Restoration of my fathers old runabout.
October 2021

This is what I saw when I first saw the boat again after at least ten years. This is a 1969 MFG(Molded Fiberglass) Edinboro. My father had bought this boat back in the late 90’s and we had a blast with it back then. What’s funny is that at the time he was dealing with tax issues, so in order to keep the boat from being one of his assets, he titled and registered it in my name. More on that later.
In October of 2021, after moving back to New England the previous year, I took a ride to the families Cape house. After visiting with some relatives I asked my uncle if the boat still happened to be out back. He said it was, so I took a walk out back. after a little bit of searching I found it, full of water, plants, and all kinds of other things. The center window was broken, and the engine that was on it was obviously junk.

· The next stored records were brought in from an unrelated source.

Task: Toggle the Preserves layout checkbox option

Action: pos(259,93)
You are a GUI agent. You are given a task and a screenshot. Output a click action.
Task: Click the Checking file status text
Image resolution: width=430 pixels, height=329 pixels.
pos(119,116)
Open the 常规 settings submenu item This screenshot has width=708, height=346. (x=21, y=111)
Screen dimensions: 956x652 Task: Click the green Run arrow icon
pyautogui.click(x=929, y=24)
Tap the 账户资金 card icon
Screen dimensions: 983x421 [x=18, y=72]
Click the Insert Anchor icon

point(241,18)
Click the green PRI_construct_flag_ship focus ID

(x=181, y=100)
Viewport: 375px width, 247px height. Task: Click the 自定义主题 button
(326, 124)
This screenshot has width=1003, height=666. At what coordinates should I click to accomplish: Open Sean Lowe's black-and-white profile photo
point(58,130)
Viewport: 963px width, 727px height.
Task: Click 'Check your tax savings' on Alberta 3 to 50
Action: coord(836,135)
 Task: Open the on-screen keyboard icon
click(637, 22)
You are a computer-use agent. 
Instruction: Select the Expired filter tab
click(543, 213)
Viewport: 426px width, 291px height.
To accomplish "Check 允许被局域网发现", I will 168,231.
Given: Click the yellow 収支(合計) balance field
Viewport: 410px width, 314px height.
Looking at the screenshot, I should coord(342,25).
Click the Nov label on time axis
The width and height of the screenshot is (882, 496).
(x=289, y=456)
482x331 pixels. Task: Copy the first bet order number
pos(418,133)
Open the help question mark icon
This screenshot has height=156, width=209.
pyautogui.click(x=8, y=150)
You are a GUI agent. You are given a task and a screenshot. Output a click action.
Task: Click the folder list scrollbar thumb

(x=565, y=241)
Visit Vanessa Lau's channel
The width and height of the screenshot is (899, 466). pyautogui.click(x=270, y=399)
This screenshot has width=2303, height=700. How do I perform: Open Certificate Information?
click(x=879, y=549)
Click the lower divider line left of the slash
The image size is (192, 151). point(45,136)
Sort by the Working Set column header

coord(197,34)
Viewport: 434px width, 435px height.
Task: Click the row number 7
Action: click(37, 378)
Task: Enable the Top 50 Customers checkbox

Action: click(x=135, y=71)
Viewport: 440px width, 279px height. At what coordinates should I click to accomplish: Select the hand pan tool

When my father had bought a bigger boat he had no need for the little runabout. So he gave it to my uncle who just put it out back and never got around to doing anything with it. So for over two decades the boat just got pushed further back into the woods and forgotten more and more.
When I found that it was still there, and knew that my uncle had never got around to registering it I made a plan to restore it. That plan was foiled by my wife who refused to let me drag the old, rotting carcass back to our house in Rhode Island.
Fast forward to 2024, I’m now divorced, and after a couple years of renting apartments, I’ve finally bought myself a house. It’s an older house, and it needs some work, but it has a driveway that will definitely fit an old boat. And since I no longer have anyone to tell me I can’t, I pick up an old jet ski trailer off Facebook marketplace, grease the axles, install lights, and head to the Cape on a Friday after work, determined to get my boat.
June 2024

Once all the plants and water was out I could see the floor was still intact. I also tossed the old motor into the woods.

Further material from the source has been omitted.